Wednesday, July 15, 2009

Spare Change

When we were in France last summer, bums on the street (“flanneurs,” I guess, or “chomeurs,”) would routinely hit us up for spare change.

“Petites pieces, petites pieces” they would implore, meaning, literally, “little coins,” which I assume is the idiom for “spare change” in French. Mimi thought they were saying “GPS, GPS,” which seemed to fit, since most of them looked pretty lost; it made sense they were asking for direction, and in the mind of a 21st century kid, requesting a global positioning satellite was a perfectly reasonable request.

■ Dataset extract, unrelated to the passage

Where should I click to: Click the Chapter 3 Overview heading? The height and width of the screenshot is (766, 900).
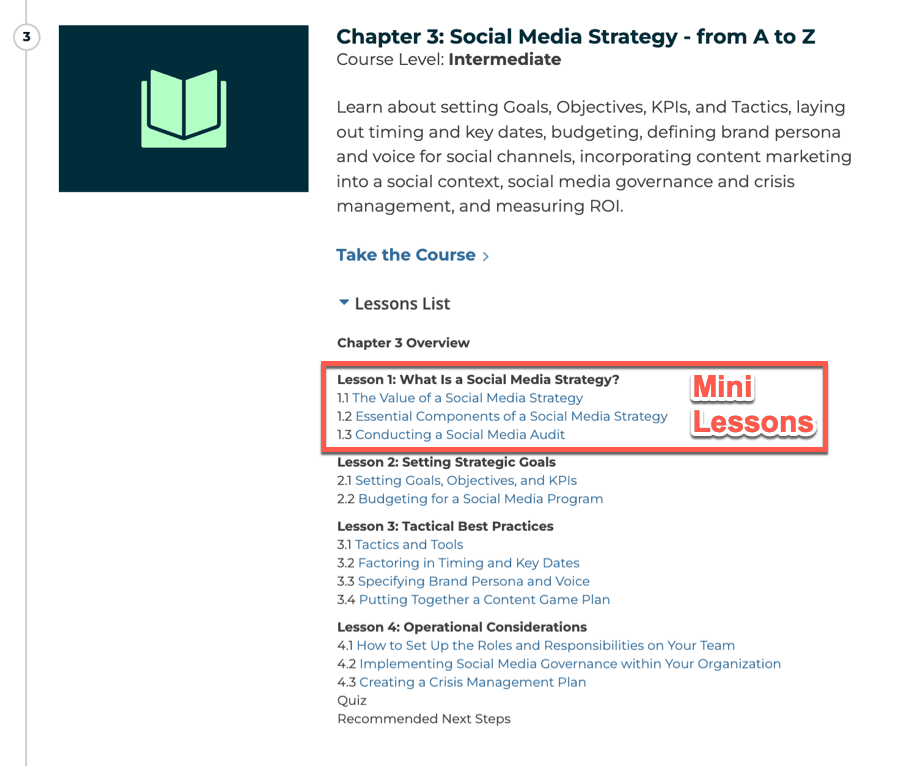pyautogui.click(x=403, y=343)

Back here in Seattle, we regularly get sparechanged; usually it’s some guy who wants a dollar—which, unless it’s a Susan B. Anthony or a Sacajawea, doesn’t really qualify as change, does it?—for a sandwich; I go through phases where I alternate between it being my policy to always give something to someone who asks and then never doing so, especially if the sparechanger is smoking a cigarette, which I realize is pretty arbitrary on my part, but so be it.

I mention this because today, with no conscious intent that I"m aware of, I’ve apparently been sparechanging the universe. As I’ve ridden along on my bike, I’ve kept finding coins in the road, not a long, mind you, but just enough to make me wonder what’s going on.

This morning, on the way back from yoga, I rolled over a quarter; at first, I didn’t stop, but then thought, “If I can pick it up in less than 15 seconds, that’s $60.00 an hour,” so I did.

Later, on my way from the store, I found a dime. Since I scooped it in no more than 10 seconds, I think that pays off.

Then, just now, returning from the library, I spied a penny. That, I left sitting in the road; I’d have to scoop at the rate of 1 a second, I think, to have it pay.